*ACTIVITY LIST:*
[a] Summarize the account of Miss Cathy's doctor visit in two sentences.
[b] Carry on the account of Miss Cathy's doctor visit from its last sentence.

*EXTRACTED TEXT:*
..............................
Miss Cathy sat in the chair in the examination room and (for once) just listened (instead of interjecting herself into the conversation) as Dr GG and I squared off.
To be fair, we were talking about her just not to her, an unenviable position I’m sure but it’s more efficient for me to speak on her behalf (as it would be for any caregiver) than for the doctor to play twenty questions with the patient and have to try to interpret every answer for truthfulness and accuracy.
It wasn’t that the doctor and I were at odds, or having a disagreement really, we’d been in synch pretty much from the minute he walked in the room, it was only when I tried (and I knew better but couldn’t help myself) to get him to talk ‘smack’ about another doctor that I hit the ‘White wall’.
So, it was just a matter of me not having the energy to read between lines any more than mom could read the large capital letters projected on the wall that caused a kerfuffle.
I shouldn’t have tried to pit one doctor against another, but (after being exposed to a doctor that knew what he was doing) I didn’t need Dr GG to corroborate my suspicions.
I knew that it was time to bid adieu to Dr A and his fawning ways.
It was one thing to keep my opinions about Dr A to myself (or try to anyway) when her condition was more or less stable and quite another when she needed more than just someone holding her hand and calling her ‘mom’.
By the time we left his office alittle while later Dr GG had concluded that there was a possibility that mom’s confusion and loss of eyesight might be related to her Alzheimer’s but he couldn’t be sure.
..............................
*MATERIAL PROVIDED:*

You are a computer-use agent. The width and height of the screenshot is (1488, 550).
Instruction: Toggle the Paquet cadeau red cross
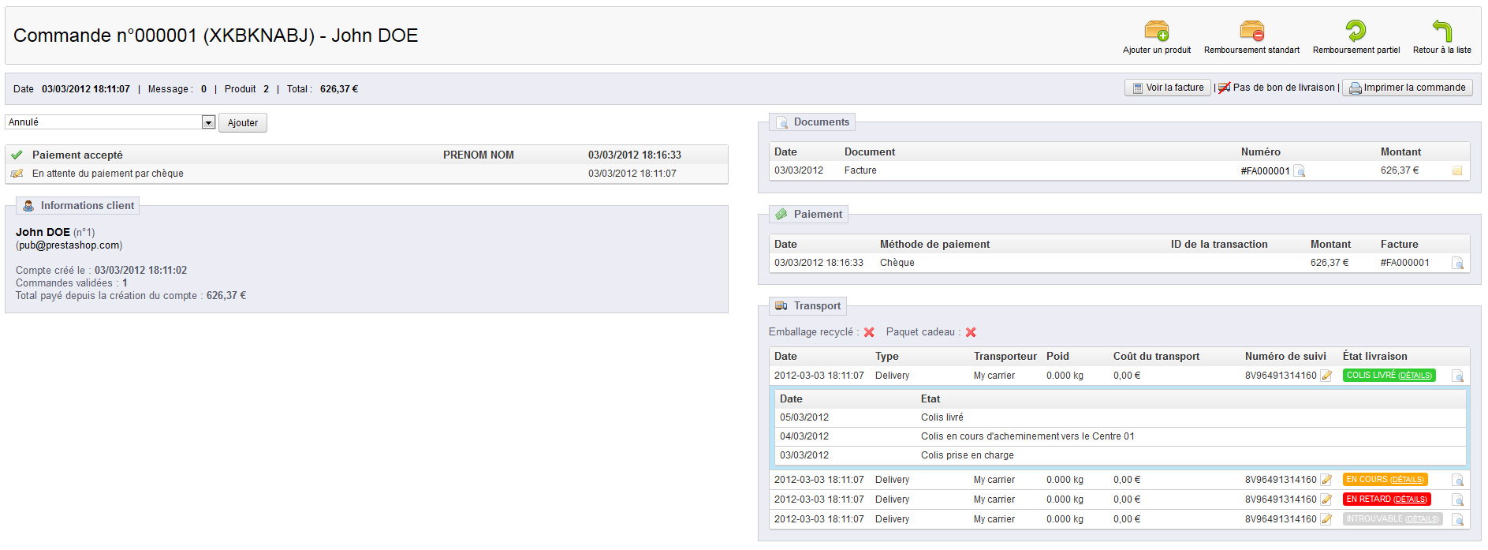(x=971, y=333)
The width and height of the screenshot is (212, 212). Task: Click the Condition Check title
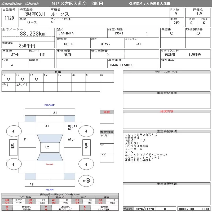click(x=20, y=4)
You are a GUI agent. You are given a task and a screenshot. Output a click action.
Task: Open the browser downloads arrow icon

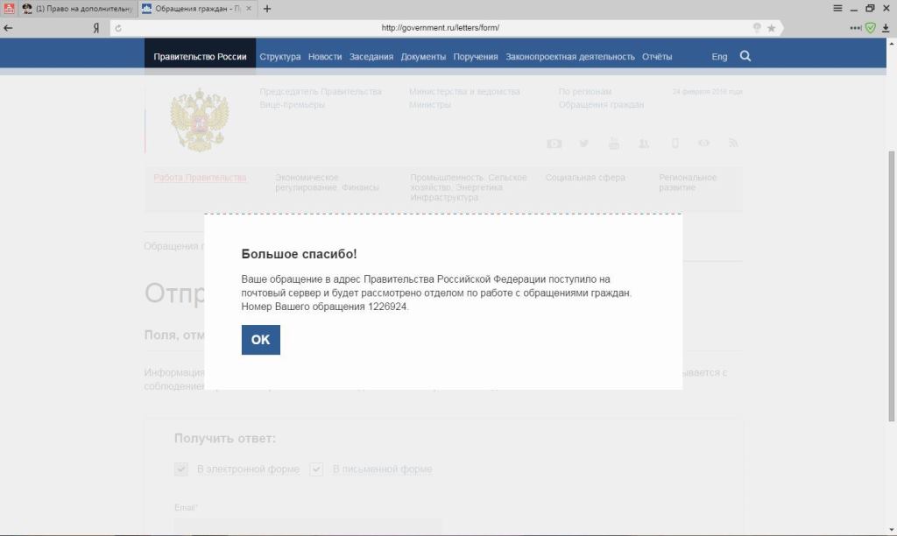(x=886, y=28)
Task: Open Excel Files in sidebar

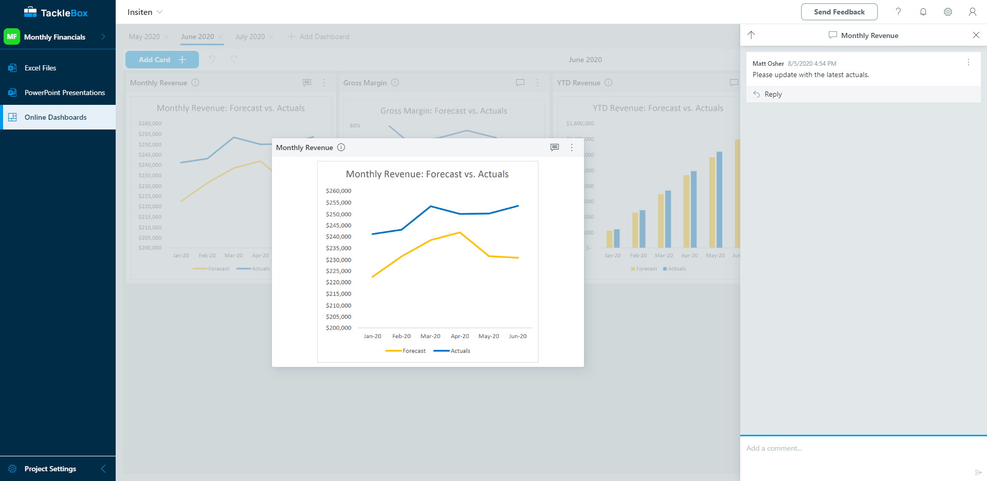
..............................
*OUTPUTS FOR THE TASKS:*
[a] During the examination, the narrator spoke to Dr GG on Miss Cathy's behalf, and the two were in sync until the narrator tried to get him to talk 'smack' about another doctor, Dr A. The narrator had already decided it was time to leave Dr A, and Dr GG concluded that Miss Cathy's confusion and loss of eyesight might be related to her Alzheimer's, though he couldn't be sure.

[b]
He also suggested that we seek a second opinion from a Dementia Specialist (a ‘specialty’ that I did not know existed until he explained it all to me and it makes sense given the rise in diagnosis each year) and he said that he would consult with a colleague to get me some names of someone we could see.
It’s funny, all this time I thought I was doing the right thing by taking mom to a ‘neurologist’ but now I was wondering if I’d dropped the ball wasting my time on the ‘GP’ of the brain when there was someone out there skilled in her disease specifically….I felt like a yutz.
They say ‘hindsight is 20/20’ which Miss Cathy no longer had so I guess it’s better to look forward than back.
Before I could fall too far down the rabbit hole of ineffectiveness Dr GG (true to his word) emailed me a few days after our visit with the contact information of a prominent doctor that specialized in Dementia who headed a top University clinic not far from us in the Nation’s Capital.
Dr GG wrote that there were only a few Dementia Specialist in the country so I should be aware that the demand to see this doctor was high and that he rarely took on new patients.
Sounded like a challenge and if it was, I was up for it.